用方言地理学的理论和方法来研究汉语,贺登崧是先驱,后继者却并不多。除了岩田礼以外,必须提到的是贺登崧的学生王辅世教授,他于1949-50年间撰写了硕士论文《宣化方言地图》(日本东京外大亚非研究所出版,1994年,地图34幅,共162页),可是王先生后来没有再继续这方面的研究,转而研究少数民族语言了。
除了王辅世教授,迄今为止,中国学者做的工作确实还不多,正如贺先生批评的,中国至今还没有真正采用方言地理学的方法来进行研究。确实,有好些方言著作也附有地图,如杨时逢编著的云南、湖南、四川的方言调查报告各有地图40-60 多幅。但是,方言地理学要求对地图上表现出来的特征分布情况进行解读。这是很重要的作业,因为正是语言特征的地理分布反映了其历史变化的过程。如果画出的地图不能让我们得到历史考察的新结论的话,那只能算是在地图上列出的词汇对照表。光是罗列语言特征的分布情况,而不加以历史的解释,并不是语言地理学。(【贺登崧:方言地図;方言調査《中国語学新辞典》光生館,1969.橋本万太郎日译】)所以,这些还不能算是真正意义上的方言地理学的著作。中国社会科学院等编的《中国语言地图集》(1987),对于汉语方言的分区作出了最新的解释,总结了当代汉语方言研究的成果。但因编辑方针不同,没有收语言特征的分布图,当然也没能作进一步的历史分析。

* * * * * * * * *

» **题目要求**
根据原文回答下面的问题:
1. 王辅世的硕士论文叫什么?
2. 杨时逢编著的方言调查报告写的是哪几个省?
3. 《中国语言地图集》为什么没有收语言特征的分布图?

» **所给数据**
* * * * * * * * *

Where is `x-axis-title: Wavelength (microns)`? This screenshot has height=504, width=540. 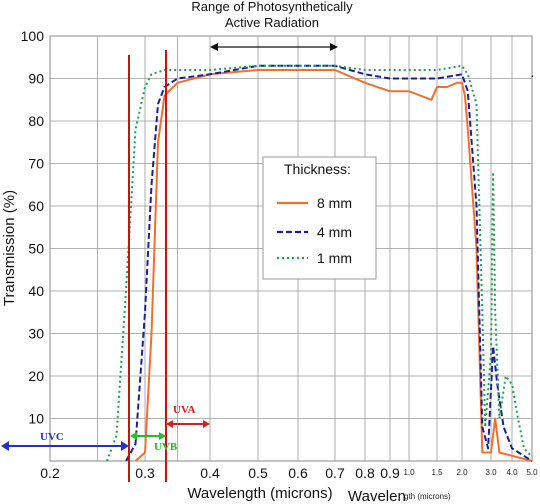 x-axis-title: Wavelength (microns) is located at coordinates (260, 494).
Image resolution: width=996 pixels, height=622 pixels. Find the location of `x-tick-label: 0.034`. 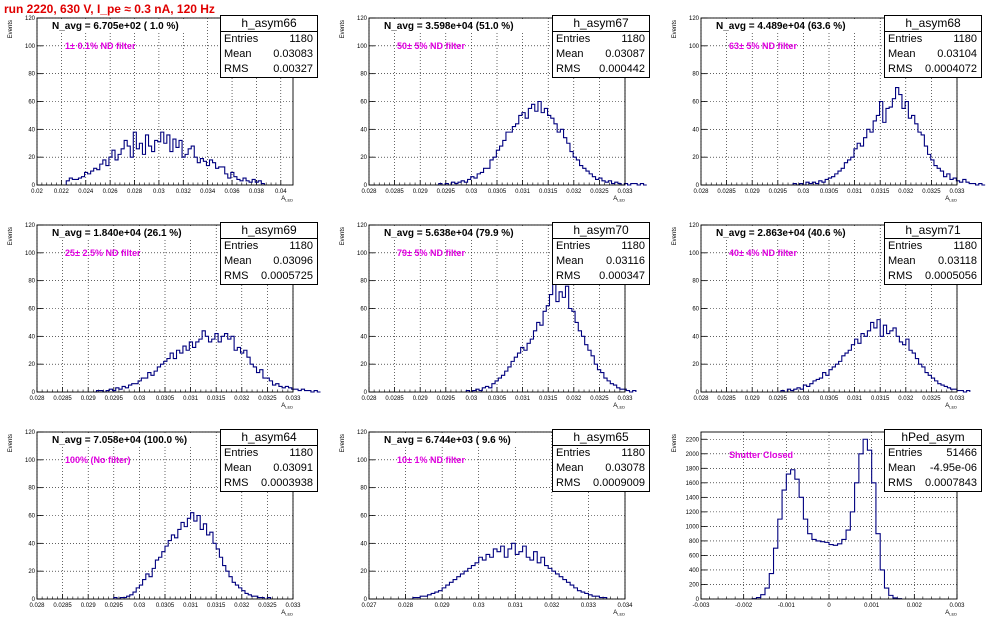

* * * * * * * * *

» **本题答案**
1. 《宣化方言地图》。
2. 云南、湖南、四川。
3. 因为编辑方针不同。